We try to support the grieving, of course. There is a difference between worries, pain, and sorrows. We all have worries, we all occasionally feel pain, but there are special seasons of sorrow that are their own thing. One thing that distinguishes sorrow from worries and pain is mystery. Sorrow has an element of unanswerable “why?” that is usually absent in worry and everyday pain.

Sorrow pushes us toward ultimate questions. And the answers to ultimate questions always have a periphery of uncertainty to them, sometimes an uncertainty nearer the center. At least they do for me.

And invoking God increases rather than diminishes that uncertainty and that mystery. Absolute randomness in a godless, material universe is easier to explain than pain and sorrow in a world infused with a supposedly good God. That mosquito bite? Just bad luck. Wrong place at the wrong time. Sad but not mysterious. Same with mental illness and addiction—out of balance chemicals in the brain. Regrettable, but no need for further explanation. No implications for “Meaning.”

No, God complicates things. But then that matches my experience with reality—complicated, mysterious.

In the tangle of thoughts and emotions prompted by the sorrowing of my friends, one of them is as follows: cultivate gratitude. Be grateful for the stretches of your life that are marked only by ordinary worries and pains. Do not whine about your life. It treats you better than you deserve. If that is not true in your case, then may your season of sorrow be followed by wisdom, service, and seasons of joy.  

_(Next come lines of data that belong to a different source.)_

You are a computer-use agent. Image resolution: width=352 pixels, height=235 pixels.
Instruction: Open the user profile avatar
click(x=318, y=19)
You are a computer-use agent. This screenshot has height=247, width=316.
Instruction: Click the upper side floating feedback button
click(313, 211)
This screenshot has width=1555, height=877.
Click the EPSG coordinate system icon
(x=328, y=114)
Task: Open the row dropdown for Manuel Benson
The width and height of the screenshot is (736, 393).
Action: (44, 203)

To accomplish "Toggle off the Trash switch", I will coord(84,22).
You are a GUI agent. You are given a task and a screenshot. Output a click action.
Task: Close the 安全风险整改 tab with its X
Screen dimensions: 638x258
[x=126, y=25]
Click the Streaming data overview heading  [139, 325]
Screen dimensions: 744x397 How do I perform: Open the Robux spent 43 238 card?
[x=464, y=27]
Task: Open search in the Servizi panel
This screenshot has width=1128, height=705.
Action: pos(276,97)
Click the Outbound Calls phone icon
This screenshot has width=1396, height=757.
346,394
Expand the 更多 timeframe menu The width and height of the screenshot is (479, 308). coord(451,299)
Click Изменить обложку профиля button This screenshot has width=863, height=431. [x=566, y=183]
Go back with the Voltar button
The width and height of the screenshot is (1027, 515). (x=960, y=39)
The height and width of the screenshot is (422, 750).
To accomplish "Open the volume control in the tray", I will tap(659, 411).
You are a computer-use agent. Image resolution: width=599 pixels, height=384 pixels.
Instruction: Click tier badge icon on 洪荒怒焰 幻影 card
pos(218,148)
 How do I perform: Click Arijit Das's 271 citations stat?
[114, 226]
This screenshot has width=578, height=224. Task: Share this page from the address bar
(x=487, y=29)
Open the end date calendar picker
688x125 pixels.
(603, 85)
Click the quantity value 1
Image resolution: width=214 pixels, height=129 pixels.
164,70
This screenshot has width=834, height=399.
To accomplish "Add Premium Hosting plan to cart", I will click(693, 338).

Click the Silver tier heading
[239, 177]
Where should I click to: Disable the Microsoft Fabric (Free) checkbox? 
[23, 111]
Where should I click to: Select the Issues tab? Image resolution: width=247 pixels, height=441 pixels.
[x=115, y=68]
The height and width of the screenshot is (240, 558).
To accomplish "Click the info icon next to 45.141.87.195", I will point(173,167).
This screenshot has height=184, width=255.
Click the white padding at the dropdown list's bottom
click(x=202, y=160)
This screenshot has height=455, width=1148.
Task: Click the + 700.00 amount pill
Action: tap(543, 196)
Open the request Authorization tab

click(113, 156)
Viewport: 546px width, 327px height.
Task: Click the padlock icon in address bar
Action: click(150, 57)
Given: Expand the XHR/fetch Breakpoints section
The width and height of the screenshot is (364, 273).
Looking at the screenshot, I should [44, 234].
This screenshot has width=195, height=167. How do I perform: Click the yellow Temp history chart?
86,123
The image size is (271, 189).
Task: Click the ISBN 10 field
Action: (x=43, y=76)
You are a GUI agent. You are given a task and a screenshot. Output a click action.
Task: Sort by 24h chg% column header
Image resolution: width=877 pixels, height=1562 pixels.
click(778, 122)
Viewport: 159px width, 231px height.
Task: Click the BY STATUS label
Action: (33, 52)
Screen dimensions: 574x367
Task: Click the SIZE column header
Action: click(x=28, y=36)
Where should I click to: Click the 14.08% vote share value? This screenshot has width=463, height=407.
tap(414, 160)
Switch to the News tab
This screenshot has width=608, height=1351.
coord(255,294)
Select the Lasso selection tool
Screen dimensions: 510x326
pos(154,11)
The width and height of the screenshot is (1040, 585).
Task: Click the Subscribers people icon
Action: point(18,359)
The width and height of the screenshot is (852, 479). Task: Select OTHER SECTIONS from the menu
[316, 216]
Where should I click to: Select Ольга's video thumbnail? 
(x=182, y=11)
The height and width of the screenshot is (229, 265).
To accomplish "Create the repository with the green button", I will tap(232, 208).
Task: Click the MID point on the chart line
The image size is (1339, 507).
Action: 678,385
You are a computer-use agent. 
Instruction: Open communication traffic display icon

Alexander Solzhenitsyn learned all this and more in his ten years in Stalin’s labor camps—and during the long years of exile and harassment thereafter. Here is his summary (from The Gulag Archipelago)—apply it to your own life as seems best to you:

"What about the main thing in life, all its riddles? If you want, I’ll spell it out for you right now. Do not pursue what is illusory--property and position--all that is gained at the expense of your nerves decade after decade, and is confiscated in one fell night. Live with a steady superiority over life--don’t be afraid of misfortune, and do not yearn after happiness; it is, after all, all the same . . . whom should you envy? And why? Our envy of others devours us most of all. Rub your eyes and purify your heart--and prize above all else in the world those who love you and wish you well. Do not hurt them or scold them, and never part from any of them in anger; after all, you simply do not know: it might be the last act before your arrest, and that will be how you are imprinted on their memory."